Episode 75 When They Are Gone

June 23, 2023

Good morning from Vineyard. So here’s what’s on my mind. This morning I stumbled upon a beautiful post by Teri Turner whose blog is called No Crumbs Left. She’s a middle-aged woman who does a lot of cooking stuff, and she’s very candid and charming and she talks about real life stuff.  One of her followers had written in and said that they were fearing being with someone who was dying, and I loved her response. Of course, the responses are very quick on Instagram stories, but she said a lot of the things that I would have said, too.

This is a subject that is near and dear to my heart. I think especially in the American culture, we have a fear of death and dying. It makes us nervous. We don’t have a lot of traditions around it, and as I’ve said before, we get all up on our head, when really it’s a very sacred moment. It’s a privilege to be with someone at the end of their life. Our job is to bear witness and basically to do everything we can to be fully present, and that’s exactly what Teri was saying.

It doesn’t happen very often in life when we are with someone at the very end of their life. Indeed, it is uncomfortable. There is no playbook for it. Every single circumstance is different, and a lot of things are out of our control. But what we can control is how we show up – the energy we bring, our ability to be thoughtful. By presence I mean calm and reassuring and quiet because when you’re in that space, you can hear the unspoken. You can sense what’s needed. When we’re all up in our head about what we are going to say or what if I don’t know what to do, we fall out of presence. And what happens when you’re with someone is that you instinctively know. It’s like a parent caring for a child, you simply know what to do. The answers come to you, your intuition kicks in.

I think the reason this struck me today is because I went to the memorial of one of my dear, dear friends Michelle Hatch yesterday. It was the fourth time I had been with someone at the end of their life. It was uncomfortable and there were moments when I felt nervous, but I was always aware of the privilege of being with her in that sacred moment. I somehow found my big girl pants. I knew it was my job to be brave and to bear witness.

Anyway, I’ve been thinking about her a lot this weekend and I stumbled upon something the day before the memorial that I actually shared as we were gathered on the beach in Sag Harbor to spread her ashes. It’s a quote and it says be the things that you most loved about the people who are gone. I think that’s such a sweet thought. Let me say that again. Be the things you most loved about the people who are gone.

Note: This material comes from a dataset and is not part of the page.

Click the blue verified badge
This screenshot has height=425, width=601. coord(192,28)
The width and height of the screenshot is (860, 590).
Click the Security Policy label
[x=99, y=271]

So, take a minute and think about people who you loved who are no longer here. It might even be someone who you had a fraught relationship with. Maybe you can conjure up something about them that you loved, that you perhaps hope to emulate in your life.

There are so many things I could say about my friend Michelle. She was an optimist. She was loyal and adventurous and fun and resourceful and loving.At the end of her life, when she was telling me stories, one day we were sitting on her couch and she was showing me old photos. She loved to sing and she was in the plays at school in high school, and she used to make costumes for everyone. Michelle was a very creative person. She told me the story about a man who came up to her, I don’t remember who he was, and said to her, you should study fashion design. She had no idea even what that was. She was probably 14 or 15 in the middle of Pennsylvania.

That man’s words completely changed her life, and that’s exactly what she went and did, and it’s something that she always did in her life, especially with her nieces. She wanted them to dream big. She wanted them to believe that they could be whatever they wanted, and she really tried to show the way. She took them to visit universities. She took them to Europe .She just took them on so many adventures. She was the best aunt ever. It’s something I really admired about her. She was a master encourager.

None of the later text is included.